Monday, April 6, 2026

The Twins wish they had a bullpen problem

I've been putting my sports opinions online since I had a Geocities site with my friend Steve. That means over 20 years of this. Suffice to say, some things have changed. Opinionated young writers were early adopters to advanced statistics, which made us feel smart, certainly smarter than old fashioned writers, and often smarter than the teams we loved/derided.

Baseball is a numbers driven sports, and eventually, those advanced stats made their way into front offices, along with some of those same writers that proved they actually WERE as smart as they insisted. Now with everyone mostly on the same page statistically, teams have started ingesting more data and putting it to good analytical use. Maybe it is the loss of my youthful hubris, or if it is the teams stepping thing up in brainpower, but I am happy to admit that teams are generally smarter than I am.

But one thing hasn't changed, and I am equally happy to note that the Twins seem to ascribe to my philosophy on this: bullpens aren't particularly important. 

Good bullpens are made great by pitching staffs that go deep into games, and the Twins bad bullpen is mediocre - literally middle of the pack so far - thanks to a rotation that has given innings. Simeon Woods-Richardson and Taj Bradley, in particular, have stepped up to give that length. 

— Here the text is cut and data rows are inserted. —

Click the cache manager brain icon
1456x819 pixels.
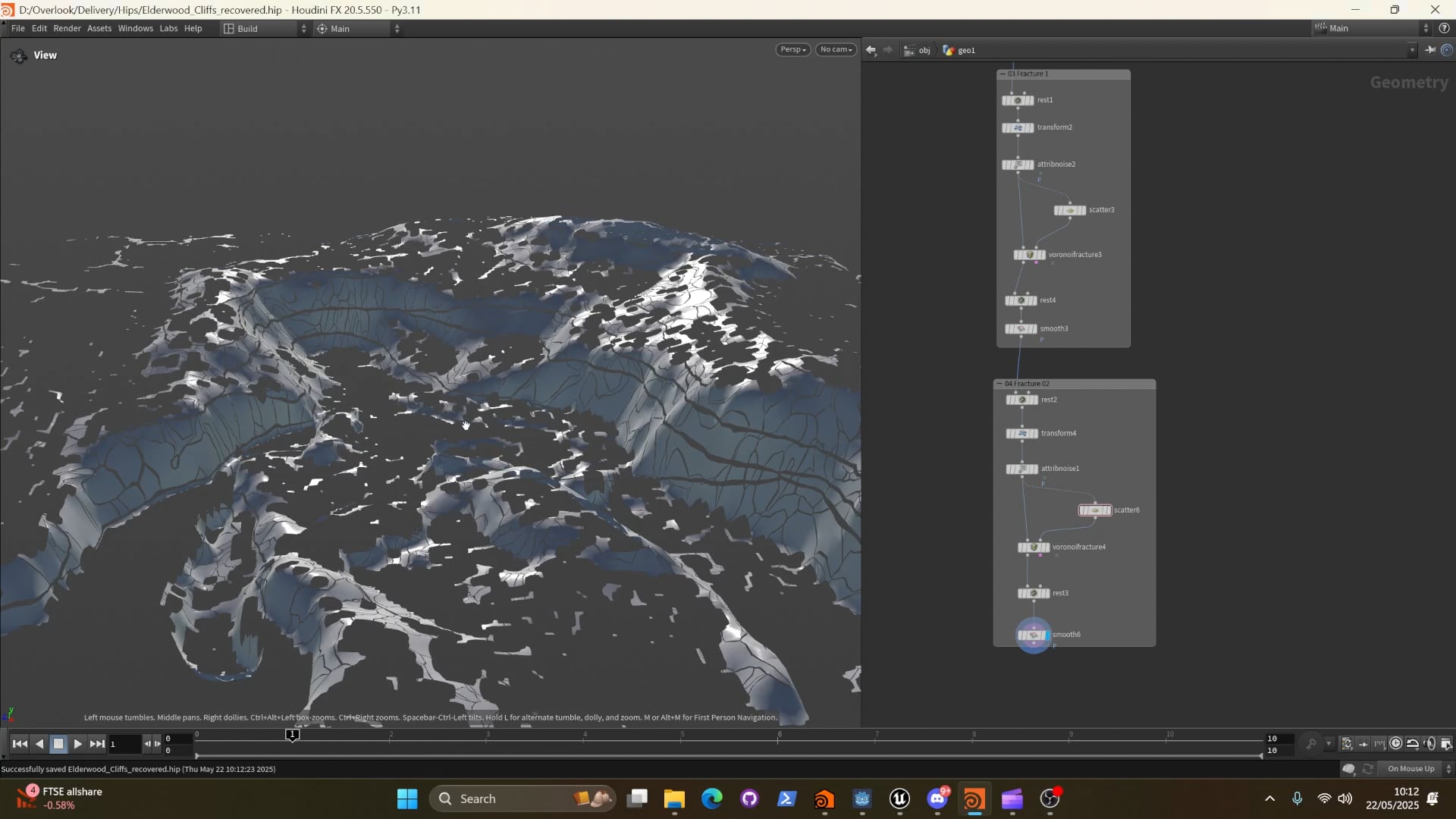(1348, 769)
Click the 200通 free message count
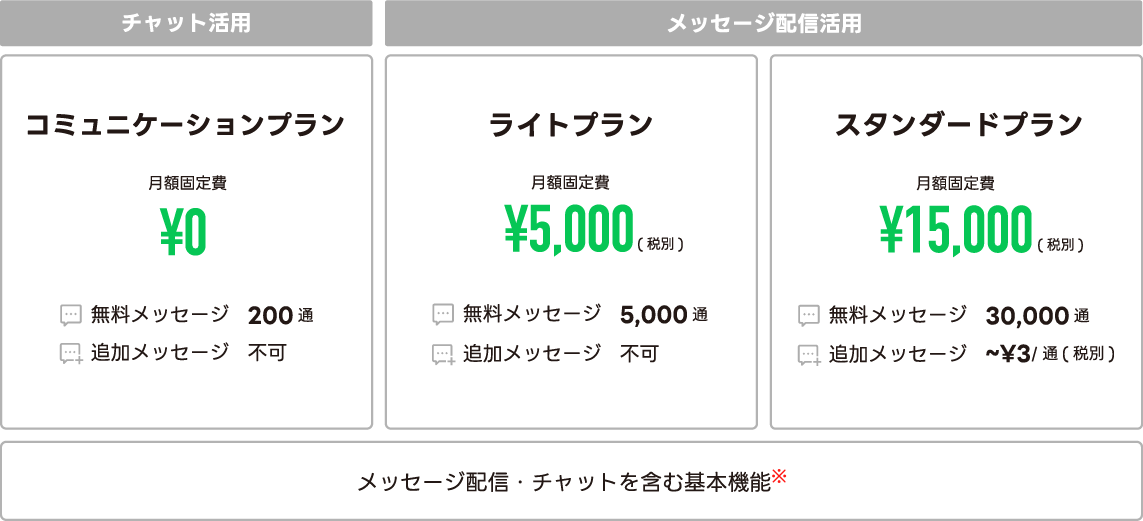The image size is (1143, 521). [280, 316]
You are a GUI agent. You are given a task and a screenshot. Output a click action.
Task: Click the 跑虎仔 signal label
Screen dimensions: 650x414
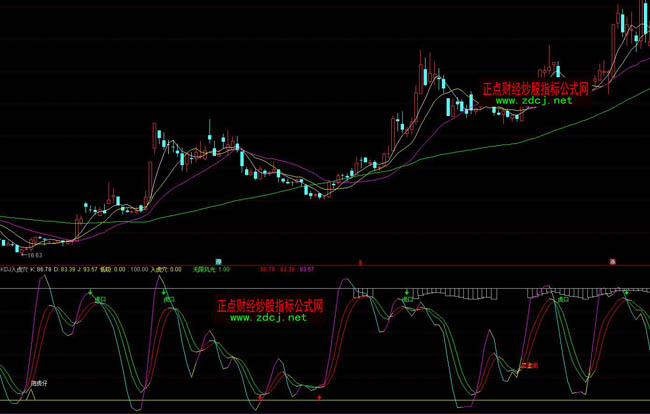coord(39,382)
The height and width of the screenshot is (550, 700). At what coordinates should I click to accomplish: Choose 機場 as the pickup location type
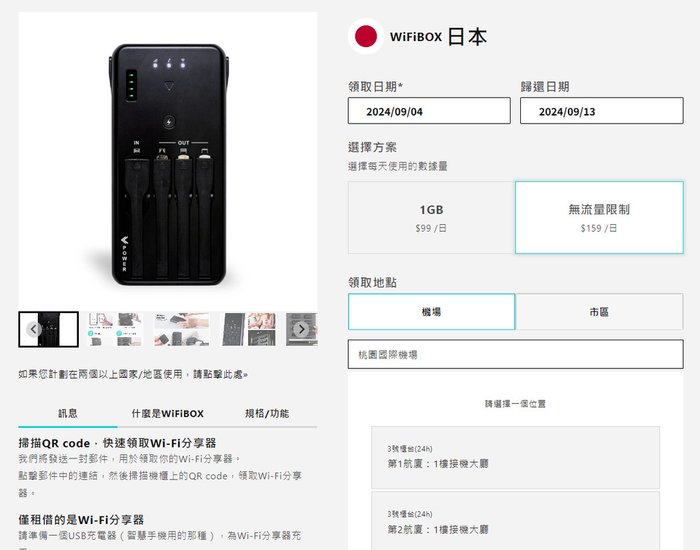tap(431, 312)
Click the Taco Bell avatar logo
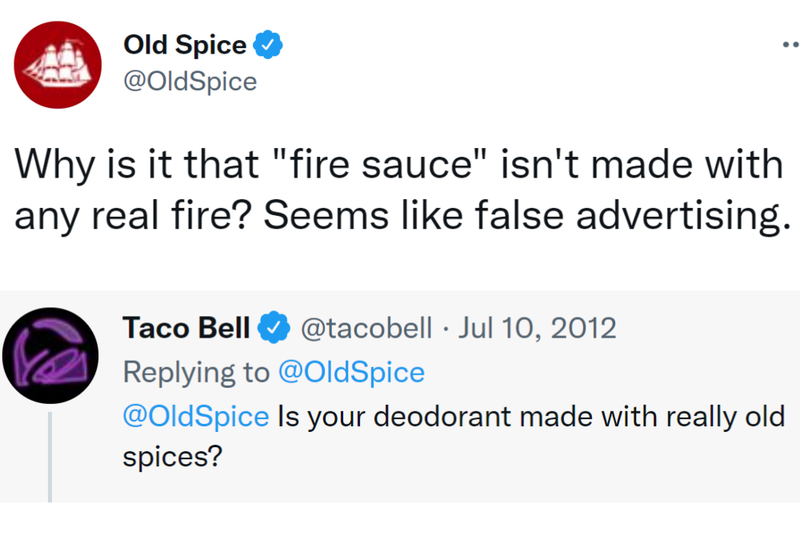 coord(50,355)
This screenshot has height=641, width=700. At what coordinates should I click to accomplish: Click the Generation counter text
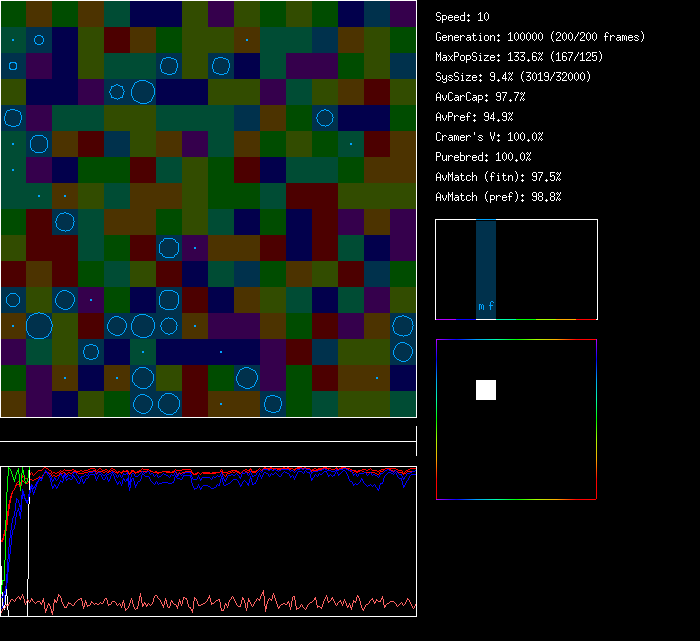[540, 37]
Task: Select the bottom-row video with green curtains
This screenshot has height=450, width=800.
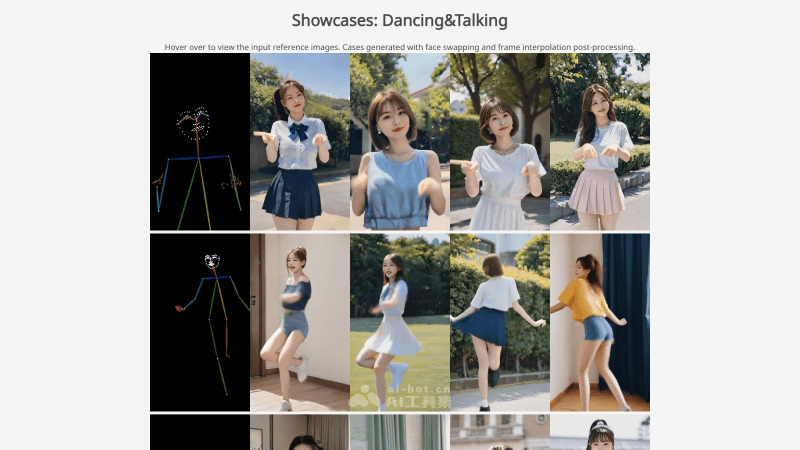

But the bullpen wasn't what did the team in last year, and it hasn't been the problem in 2026. The Twins failed to score enough runs. They never seemed to come through when runners were in scoring position. I've commented on this before, that the Twins just have a historical trend of being much worse in leverage situations. Towards the end of the year, they just stopped hitting in any situation.

The Twins had a tortured offseason, thanks to ownership intrigue and front office turnover, but they did have a throughline. Before Derek Falvey left, Minnesota added Josh Bell and Alex Jackson. Immediately after he left, the first move was for Victor Caratini. When the team broke camp, of all the utility infielder options, they opted for Tristan Gray, the bat first option. They kept Trevor Larnach. They did almost nothing until the very end to address the bullpen.

The Twins knew that the one thing that would hold them back was an inability to score runs. Their starting pitching would cover for their bullpen. Even if it didn't, the ability of the bullpen won't matter if they don't score runs. So far, the Twins aren't scoring. Take the Easter game against Tampa. Minnesota got 9 solid innings from Woods-Richardson, Kody Funderburk and Cole Sands. By all accounts, that should have been enough. In the 10th, things went sideways, but it was a problem because the Twins couldn't score more than one run.

Byron Buxton and Luke Keaschall are the carry over engine of the team, and they need to get going, certainly. They should expect more from Royce Lewis and Brooks Lee. Larnach, Bell and Gray have been effective. But they haven't hit much at all yet, and the bullpen continues to be a non-issue.